### Aim of the task
Answer these questions on the passage about instant communication.
1. Which flight's loss was officially communicated to waiting relatives by text?
2. Which two platforms does the passage name as ways people might learn the news before an official communication?
3. What does the passage say instant communication is inherently?

begin Extract

OUR world is so very different from
even a few years ago but many of
the changes have been insidious in
their effect to the extent that the
current status quo seems to take
many of us by surprise.
Who would have thought, even five
years ago, that an official recognition of
the loss of Malaysian Airline flight
MH370 with all its passengers and crew
would be communicated to hundreds of
waiting relatives by text?
On the face of it, the careless
medium of instant communication is
hardly a respectful or appropriate
method of breaking tragic news – or is
it? How else would the airline
company be able to communicate
instantly with hundreds of people
in many countries?
Can one imagine that any other
method of communication could
suitably inform so many people
without the risk that a percentage of
them would find out, before receipt of
an official communication from the
company, by postings on Facebook or
Twitter? Can you imagine anything
worse than that?
The problems with instant
communication are manifold; because it
is instant, there is no time to massage or
edit the message to make it more
acceptable or respectful and, therefore,
it is inherently impersonal.

end Extract
begin Supplied entries

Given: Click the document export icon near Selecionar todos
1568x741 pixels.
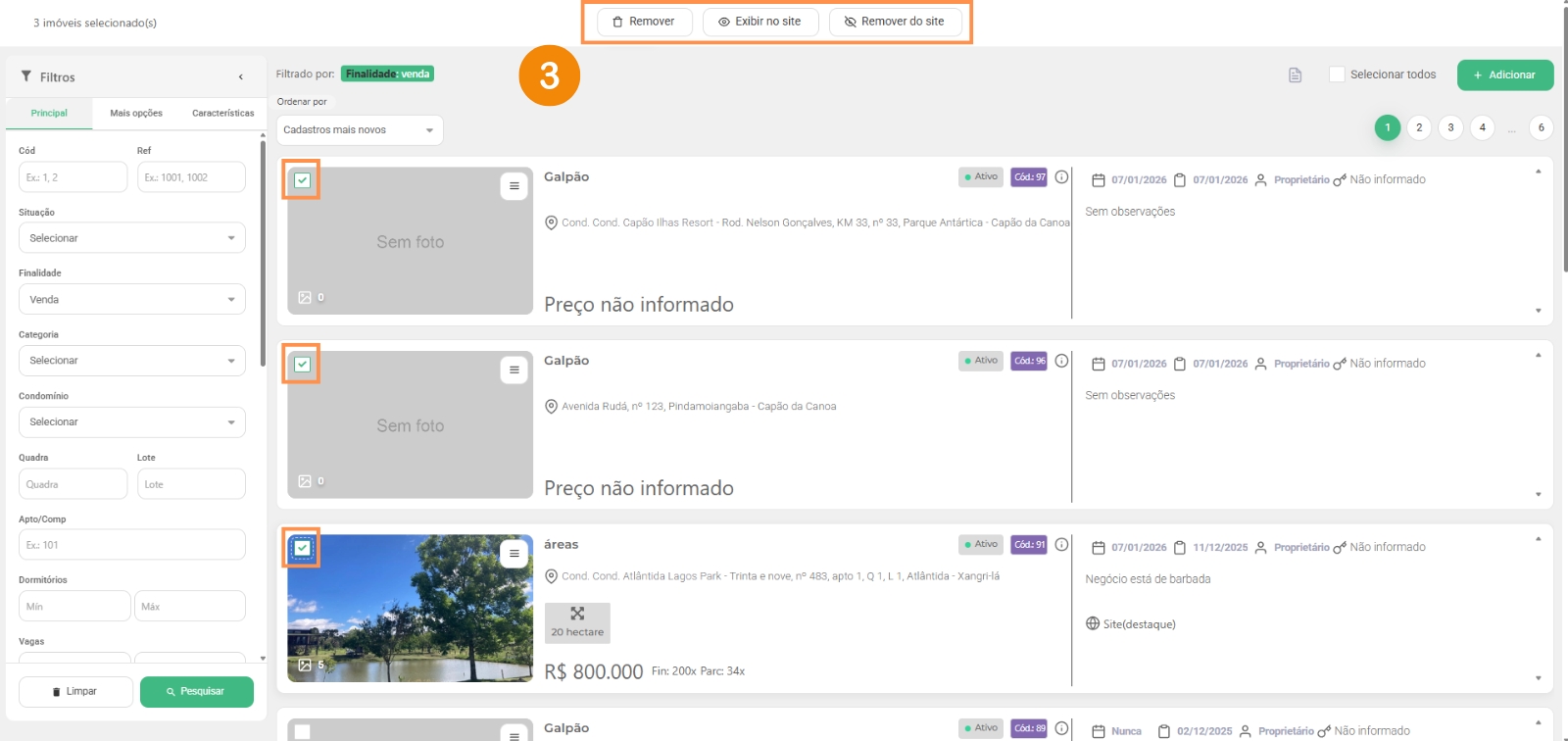Looking at the screenshot, I should pyautogui.click(x=1295, y=75).
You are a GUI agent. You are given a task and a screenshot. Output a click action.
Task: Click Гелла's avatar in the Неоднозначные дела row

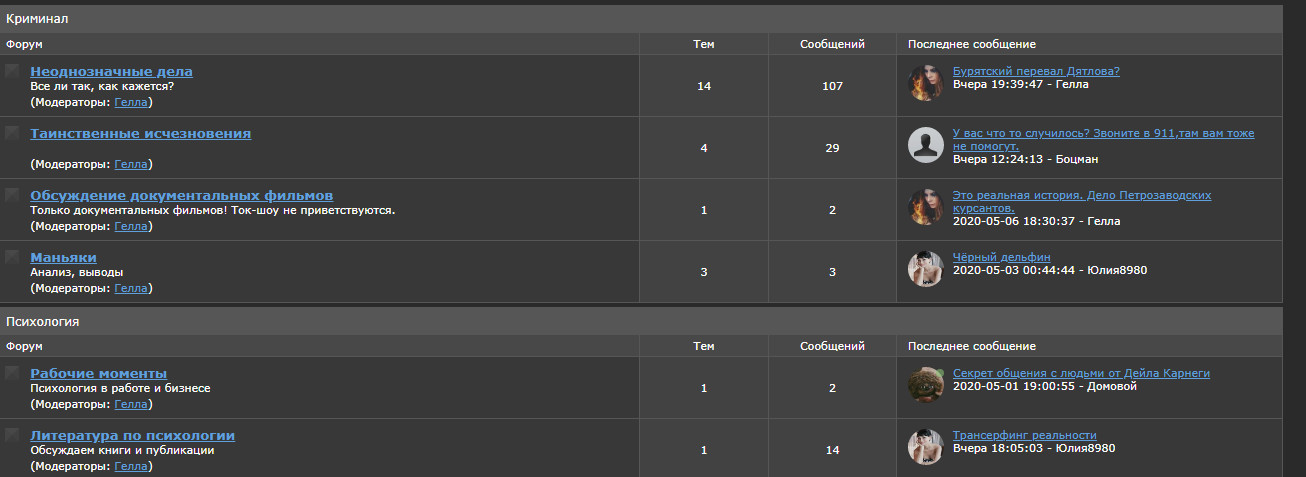click(x=925, y=83)
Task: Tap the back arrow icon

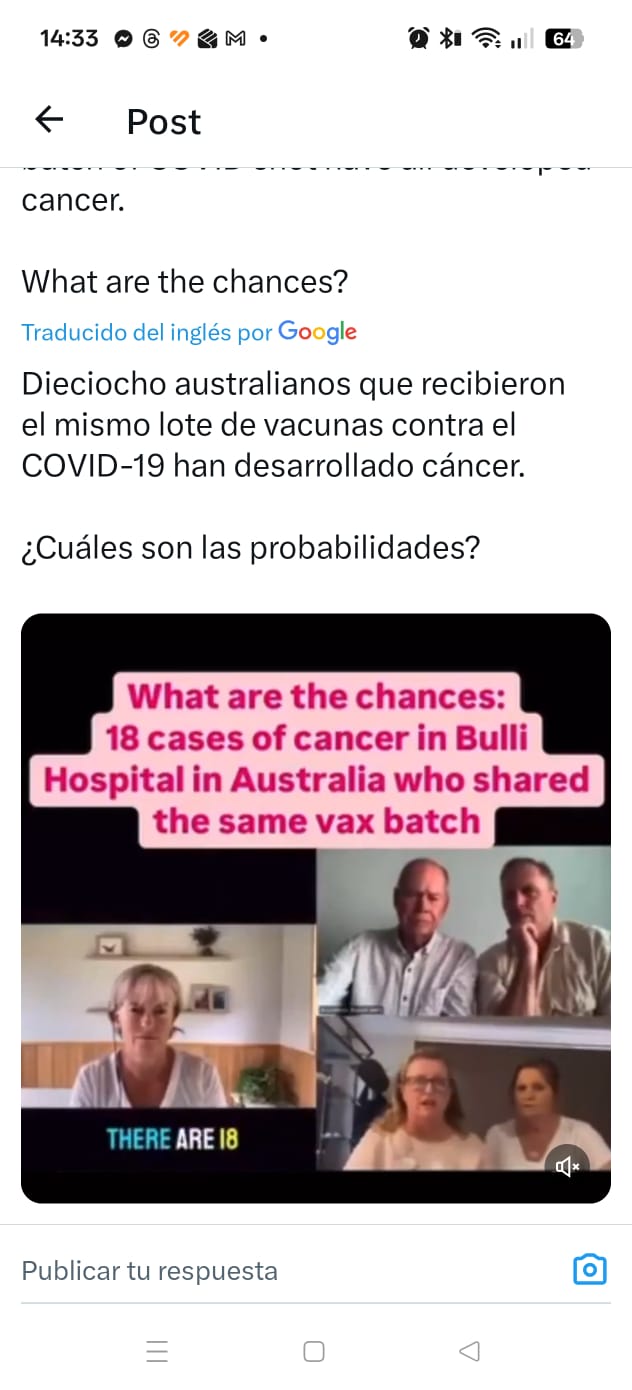Action: click(49, 120)
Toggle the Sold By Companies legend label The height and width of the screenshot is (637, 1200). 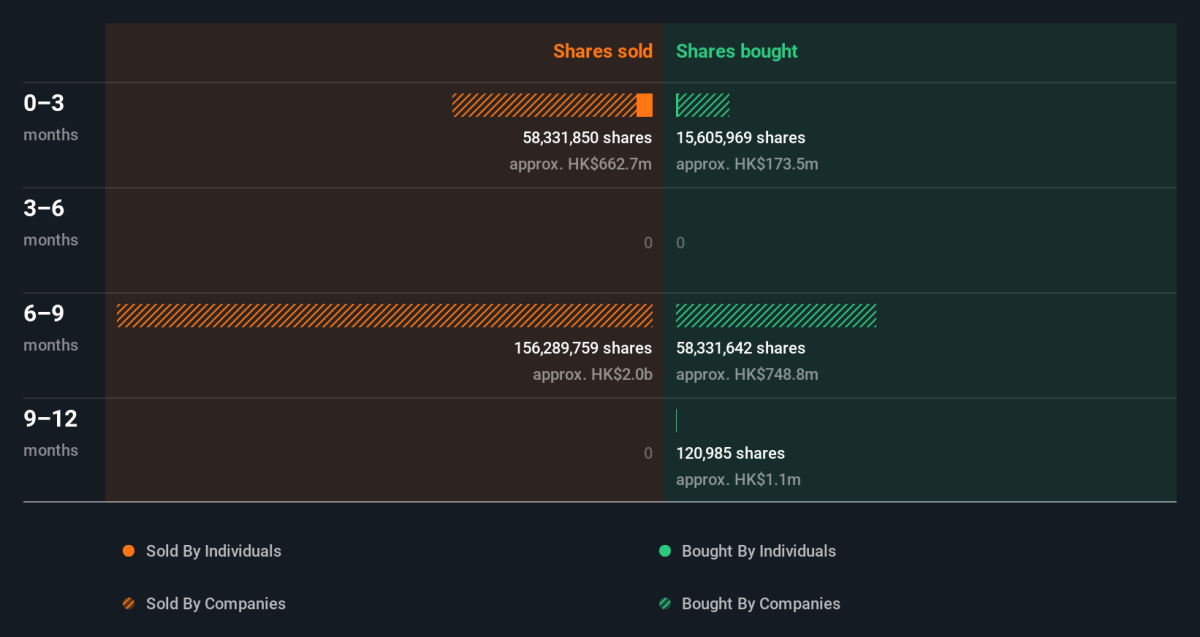click(216, 604)

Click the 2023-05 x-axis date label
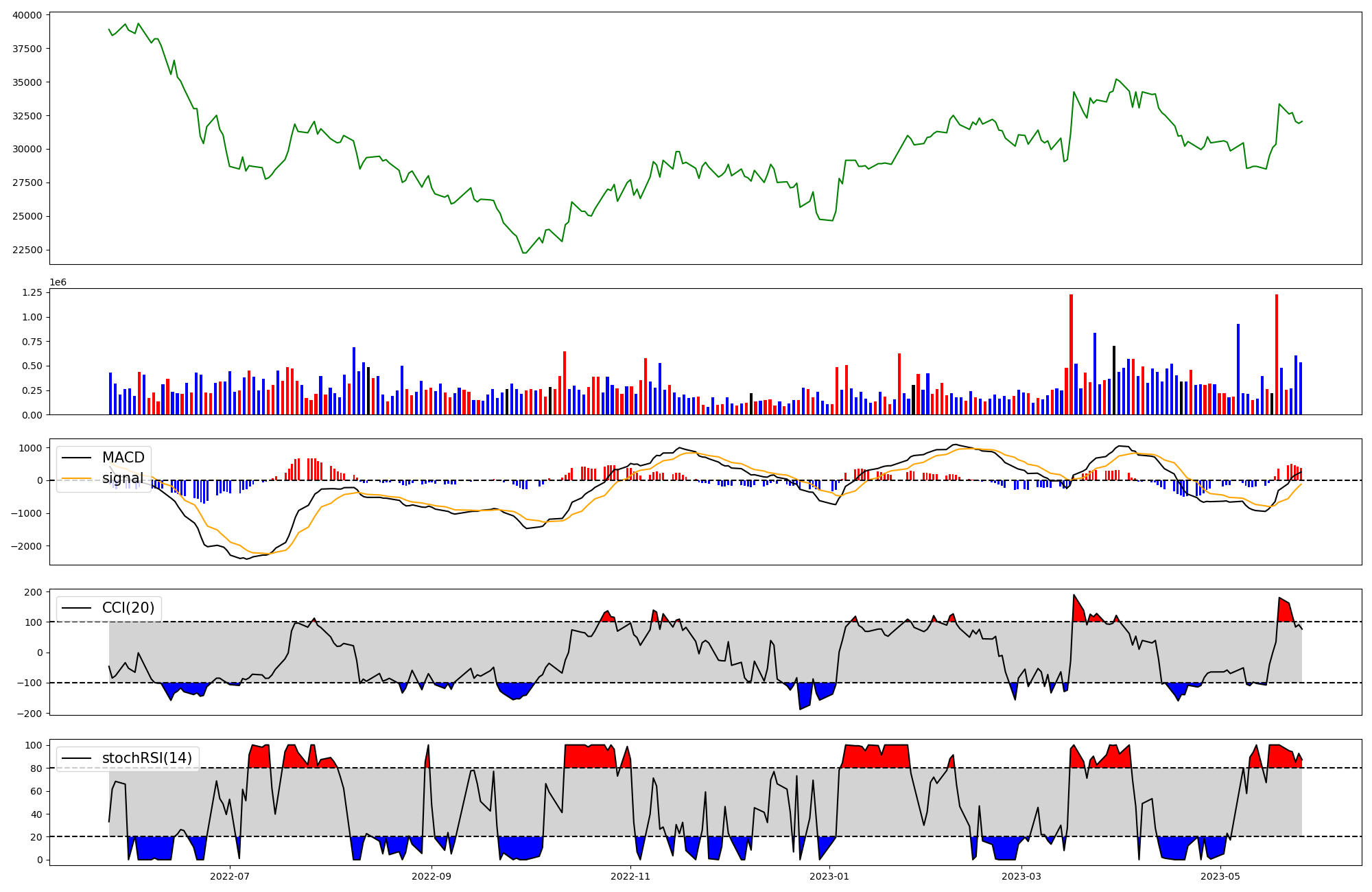1220,876
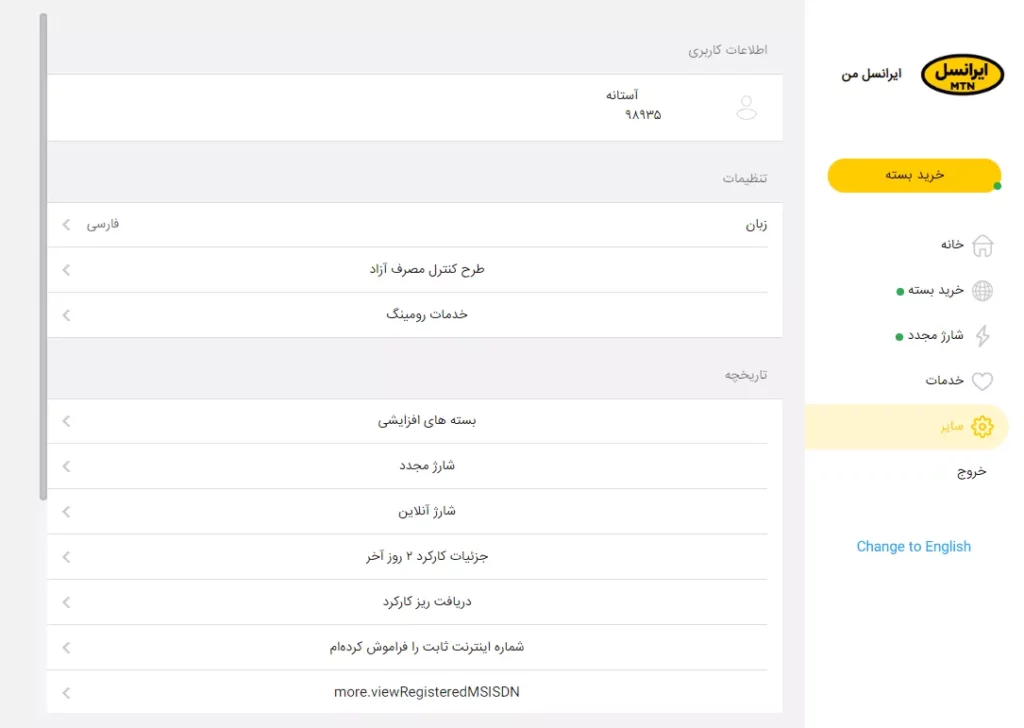Select the heart icon next to خدمات

(984, 381)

end Supplied entries

### Response below
1. Malaysian Airline flight MH370.
2. Facebook and Twitter.
3. Impersonal.